Mein Großvater ging wieder zur Tür: »Mach, was du willst. Es ist ja schließlich nicht wichtig, wohin du fährst, sondern wie viele Überraschungen man dir dort bereitet. Wobei Österreich dich diesbezüglich bestimmt ganz schön auf Trab halten würde.«
Er drehte sich ein letztes Mal um: »Aber eins rate ich dir. Wo immer du auch landest, kauf dir ein Heft und notier alles, was dir dort widerfährt. Auf Reisen funktioniert das Gedächtnis schlechter und die Uhren laufen viel schneller als zu Hause. Mit einem Kugelschreiber und einem Notizbuch kannst du beides in Schach halten.«
Er verließ das Zimmer und ich betrachtete noch einmal den kleinen, kläglichen Kaffeefleck auf der Europakarte. Ich schüttelte den Kopf über die Naivität meines Großvaters. Wie konnte er nur glauben, dass er mich dazu bringen würde, ein Land zu erforschen, das so klein war, dass sich nicht einmal das Wort »Österreich« darauf ausging? Und was bedeutete dieser Unsinn von Zeitlupensymphonien und Marzipantragödien?

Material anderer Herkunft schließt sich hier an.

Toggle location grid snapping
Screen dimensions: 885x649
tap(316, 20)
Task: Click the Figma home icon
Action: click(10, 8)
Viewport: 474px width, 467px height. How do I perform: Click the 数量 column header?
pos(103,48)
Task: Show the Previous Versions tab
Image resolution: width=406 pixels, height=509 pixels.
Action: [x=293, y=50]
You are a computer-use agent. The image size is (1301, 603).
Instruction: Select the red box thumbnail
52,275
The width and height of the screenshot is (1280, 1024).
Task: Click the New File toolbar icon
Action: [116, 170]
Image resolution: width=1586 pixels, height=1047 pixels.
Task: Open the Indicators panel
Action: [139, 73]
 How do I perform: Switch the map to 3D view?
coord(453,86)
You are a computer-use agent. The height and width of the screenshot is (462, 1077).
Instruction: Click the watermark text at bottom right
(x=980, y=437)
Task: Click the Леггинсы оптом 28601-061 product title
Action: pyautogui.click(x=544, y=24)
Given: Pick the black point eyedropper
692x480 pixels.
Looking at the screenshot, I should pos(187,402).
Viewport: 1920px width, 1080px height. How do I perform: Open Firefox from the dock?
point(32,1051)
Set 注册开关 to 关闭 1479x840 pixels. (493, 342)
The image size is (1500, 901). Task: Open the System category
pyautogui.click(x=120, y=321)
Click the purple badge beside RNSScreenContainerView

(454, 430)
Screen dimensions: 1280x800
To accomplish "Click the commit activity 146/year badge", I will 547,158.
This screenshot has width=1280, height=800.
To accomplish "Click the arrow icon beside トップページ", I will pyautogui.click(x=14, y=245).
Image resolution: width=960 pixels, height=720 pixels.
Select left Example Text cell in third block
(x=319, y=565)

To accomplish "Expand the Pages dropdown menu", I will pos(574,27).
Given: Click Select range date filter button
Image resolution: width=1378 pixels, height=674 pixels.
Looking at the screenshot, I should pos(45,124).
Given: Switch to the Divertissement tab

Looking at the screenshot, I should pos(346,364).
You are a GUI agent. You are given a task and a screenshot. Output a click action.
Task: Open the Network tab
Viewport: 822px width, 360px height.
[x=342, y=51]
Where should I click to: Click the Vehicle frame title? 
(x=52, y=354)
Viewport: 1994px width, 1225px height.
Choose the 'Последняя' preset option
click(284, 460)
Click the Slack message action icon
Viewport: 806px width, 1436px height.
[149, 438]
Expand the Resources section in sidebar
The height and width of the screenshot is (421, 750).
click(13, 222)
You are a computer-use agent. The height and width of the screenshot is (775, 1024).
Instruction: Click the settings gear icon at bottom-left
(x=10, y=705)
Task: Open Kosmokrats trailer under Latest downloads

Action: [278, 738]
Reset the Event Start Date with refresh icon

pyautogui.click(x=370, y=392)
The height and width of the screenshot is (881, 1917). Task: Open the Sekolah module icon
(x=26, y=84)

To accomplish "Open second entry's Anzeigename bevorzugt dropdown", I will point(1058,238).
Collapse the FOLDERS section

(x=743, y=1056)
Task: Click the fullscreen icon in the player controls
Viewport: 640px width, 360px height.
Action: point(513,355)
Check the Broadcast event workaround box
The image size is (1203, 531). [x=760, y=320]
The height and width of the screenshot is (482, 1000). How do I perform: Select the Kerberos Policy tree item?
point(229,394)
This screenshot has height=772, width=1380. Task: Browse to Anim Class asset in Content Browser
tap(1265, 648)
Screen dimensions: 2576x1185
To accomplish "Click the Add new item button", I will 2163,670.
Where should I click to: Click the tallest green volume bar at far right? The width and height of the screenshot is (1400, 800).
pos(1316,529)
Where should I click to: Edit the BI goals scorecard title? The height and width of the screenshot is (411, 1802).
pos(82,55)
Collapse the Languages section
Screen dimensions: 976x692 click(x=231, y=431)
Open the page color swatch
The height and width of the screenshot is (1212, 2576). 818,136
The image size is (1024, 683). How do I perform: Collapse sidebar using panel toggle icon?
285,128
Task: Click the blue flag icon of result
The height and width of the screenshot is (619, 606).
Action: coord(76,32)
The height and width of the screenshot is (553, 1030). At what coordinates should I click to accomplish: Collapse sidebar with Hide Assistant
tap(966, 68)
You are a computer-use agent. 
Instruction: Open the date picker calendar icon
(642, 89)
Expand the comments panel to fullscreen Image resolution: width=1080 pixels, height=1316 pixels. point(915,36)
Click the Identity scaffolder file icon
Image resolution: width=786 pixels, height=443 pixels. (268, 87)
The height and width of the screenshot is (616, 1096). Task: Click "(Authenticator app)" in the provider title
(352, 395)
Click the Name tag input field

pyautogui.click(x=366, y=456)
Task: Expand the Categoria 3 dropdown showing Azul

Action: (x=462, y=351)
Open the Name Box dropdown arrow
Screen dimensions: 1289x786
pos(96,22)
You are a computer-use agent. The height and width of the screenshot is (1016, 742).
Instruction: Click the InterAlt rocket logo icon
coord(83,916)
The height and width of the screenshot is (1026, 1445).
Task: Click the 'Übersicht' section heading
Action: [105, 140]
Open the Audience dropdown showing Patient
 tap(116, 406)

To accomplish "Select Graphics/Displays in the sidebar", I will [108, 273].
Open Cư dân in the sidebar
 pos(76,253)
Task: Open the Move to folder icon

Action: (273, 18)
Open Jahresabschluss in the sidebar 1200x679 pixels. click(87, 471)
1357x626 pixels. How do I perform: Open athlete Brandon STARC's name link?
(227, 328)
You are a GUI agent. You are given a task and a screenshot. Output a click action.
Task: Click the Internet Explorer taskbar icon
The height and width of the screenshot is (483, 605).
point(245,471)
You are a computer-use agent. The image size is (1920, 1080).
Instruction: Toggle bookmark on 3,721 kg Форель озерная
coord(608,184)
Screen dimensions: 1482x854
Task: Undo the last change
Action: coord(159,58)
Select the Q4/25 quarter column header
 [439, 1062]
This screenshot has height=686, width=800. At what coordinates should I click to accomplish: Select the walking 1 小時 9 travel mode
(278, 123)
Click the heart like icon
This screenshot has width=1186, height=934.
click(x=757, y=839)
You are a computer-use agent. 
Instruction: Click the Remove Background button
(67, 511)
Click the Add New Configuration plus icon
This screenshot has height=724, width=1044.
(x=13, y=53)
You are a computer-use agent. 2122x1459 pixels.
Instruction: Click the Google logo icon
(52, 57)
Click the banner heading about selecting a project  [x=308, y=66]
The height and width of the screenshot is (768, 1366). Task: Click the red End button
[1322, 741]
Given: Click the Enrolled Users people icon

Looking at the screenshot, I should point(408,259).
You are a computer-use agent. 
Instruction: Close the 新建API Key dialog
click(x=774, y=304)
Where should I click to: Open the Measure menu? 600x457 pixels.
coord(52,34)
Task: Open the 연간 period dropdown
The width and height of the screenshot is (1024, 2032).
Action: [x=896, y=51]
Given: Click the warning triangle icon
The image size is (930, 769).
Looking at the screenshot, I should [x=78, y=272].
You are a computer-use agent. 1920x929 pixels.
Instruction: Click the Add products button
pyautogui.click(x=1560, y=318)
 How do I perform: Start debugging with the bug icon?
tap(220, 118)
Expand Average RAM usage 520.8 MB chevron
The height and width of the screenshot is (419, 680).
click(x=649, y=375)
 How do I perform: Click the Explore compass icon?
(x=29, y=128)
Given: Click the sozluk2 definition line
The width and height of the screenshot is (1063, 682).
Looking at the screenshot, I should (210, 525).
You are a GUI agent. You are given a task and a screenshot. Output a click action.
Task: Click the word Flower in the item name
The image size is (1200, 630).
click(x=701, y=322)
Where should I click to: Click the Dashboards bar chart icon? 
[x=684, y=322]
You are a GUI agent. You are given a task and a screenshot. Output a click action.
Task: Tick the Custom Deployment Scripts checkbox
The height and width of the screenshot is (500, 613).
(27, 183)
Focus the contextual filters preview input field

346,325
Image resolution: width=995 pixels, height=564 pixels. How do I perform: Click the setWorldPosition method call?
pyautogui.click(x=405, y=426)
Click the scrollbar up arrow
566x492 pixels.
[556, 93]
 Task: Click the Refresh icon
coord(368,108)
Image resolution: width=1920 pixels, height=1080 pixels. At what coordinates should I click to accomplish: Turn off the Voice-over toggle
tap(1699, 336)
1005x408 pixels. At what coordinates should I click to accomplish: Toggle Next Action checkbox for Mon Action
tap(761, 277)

Nein, nach Österreich würden mich keine zehn Pferde kriegen. Das war so sicher wie das Amen im polnischen Gebet. Ich machte das Licht aus und ging zu Bett. Erstaunlicherweise schlief ich zum ersten Mal seit Tagen gleich ein.
Zwei Wochen später stand ich auf einem Bahnhof in Wien. Und so hat alles begonnen.